[WHAT IS NEEDED] Reproduce the records verbatim, beginning with their first line and stopping after the line that contains "click(943, 71)".

-------- DATA SHOWN --------

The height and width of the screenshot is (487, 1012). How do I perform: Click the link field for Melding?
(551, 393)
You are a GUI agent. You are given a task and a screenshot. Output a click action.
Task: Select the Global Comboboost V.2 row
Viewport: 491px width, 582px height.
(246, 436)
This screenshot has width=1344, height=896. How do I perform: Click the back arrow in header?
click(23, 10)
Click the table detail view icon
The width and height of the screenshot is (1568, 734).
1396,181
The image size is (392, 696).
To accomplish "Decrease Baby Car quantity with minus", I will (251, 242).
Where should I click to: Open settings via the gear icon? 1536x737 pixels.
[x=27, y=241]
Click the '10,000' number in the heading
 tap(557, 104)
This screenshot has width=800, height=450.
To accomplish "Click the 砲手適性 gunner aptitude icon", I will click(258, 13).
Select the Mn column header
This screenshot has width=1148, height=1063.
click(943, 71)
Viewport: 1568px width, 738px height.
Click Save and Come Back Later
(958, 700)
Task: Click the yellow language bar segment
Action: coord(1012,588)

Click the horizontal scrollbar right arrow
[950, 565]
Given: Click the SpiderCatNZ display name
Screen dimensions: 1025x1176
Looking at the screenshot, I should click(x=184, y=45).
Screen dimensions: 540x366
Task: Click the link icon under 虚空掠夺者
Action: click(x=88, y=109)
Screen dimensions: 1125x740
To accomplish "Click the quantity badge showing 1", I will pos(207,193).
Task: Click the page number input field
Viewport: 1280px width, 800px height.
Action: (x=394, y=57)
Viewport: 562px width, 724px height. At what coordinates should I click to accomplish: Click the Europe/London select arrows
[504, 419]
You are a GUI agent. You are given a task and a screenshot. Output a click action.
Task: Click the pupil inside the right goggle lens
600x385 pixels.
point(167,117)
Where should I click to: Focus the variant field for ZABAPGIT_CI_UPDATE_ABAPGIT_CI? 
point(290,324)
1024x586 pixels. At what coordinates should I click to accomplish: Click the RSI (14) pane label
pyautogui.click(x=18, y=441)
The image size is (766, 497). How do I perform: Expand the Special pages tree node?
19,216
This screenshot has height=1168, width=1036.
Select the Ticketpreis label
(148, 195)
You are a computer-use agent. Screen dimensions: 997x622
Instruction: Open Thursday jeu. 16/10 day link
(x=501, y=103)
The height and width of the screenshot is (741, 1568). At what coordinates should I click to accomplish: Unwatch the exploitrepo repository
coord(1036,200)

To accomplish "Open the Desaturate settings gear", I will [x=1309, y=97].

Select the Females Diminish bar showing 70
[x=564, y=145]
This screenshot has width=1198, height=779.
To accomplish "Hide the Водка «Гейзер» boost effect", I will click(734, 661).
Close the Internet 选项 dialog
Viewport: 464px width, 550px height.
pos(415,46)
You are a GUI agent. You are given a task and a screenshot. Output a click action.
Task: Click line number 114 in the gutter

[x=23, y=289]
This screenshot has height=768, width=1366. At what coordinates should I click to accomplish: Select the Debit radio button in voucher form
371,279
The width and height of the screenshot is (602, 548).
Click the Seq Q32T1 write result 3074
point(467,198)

--------

[COMPLETE RESPONSE]
The height and width of the screenshot is (487, 1012). How do I perform: Click the link field for Melding?
(551, 393)
You are a GUI agent. You are given a task and a screenshot. Output a click action.
Task: Select the Global Comboboost V.2 row
Viewport: 491px width, 582px height.
(246, 436)
This screenshot has width=1344, height=896. How do I perform: Click the back arrow in header?
click(23, 10)
Click the table detail view icon
The width and height of the screenshot is (1568, 734).
1396,181
The image size is (392, 696).
To accomplish "Decrease Baby Car quantity with minus", I will (251, 242).
Where should I click to: Open settings via the gear icon? 1536x737 pixels.
[x=27, y=241]
Click the '10,000' number in the heading
 tap(557, 104)
This screenshot has width=800, height=450.
To accomplish "Click the 砲手適性 gunner aptitude icon", I will click(258, 13).
Select the Mn column header
This screenshot has width=1148, height=1063.
click(943, 71)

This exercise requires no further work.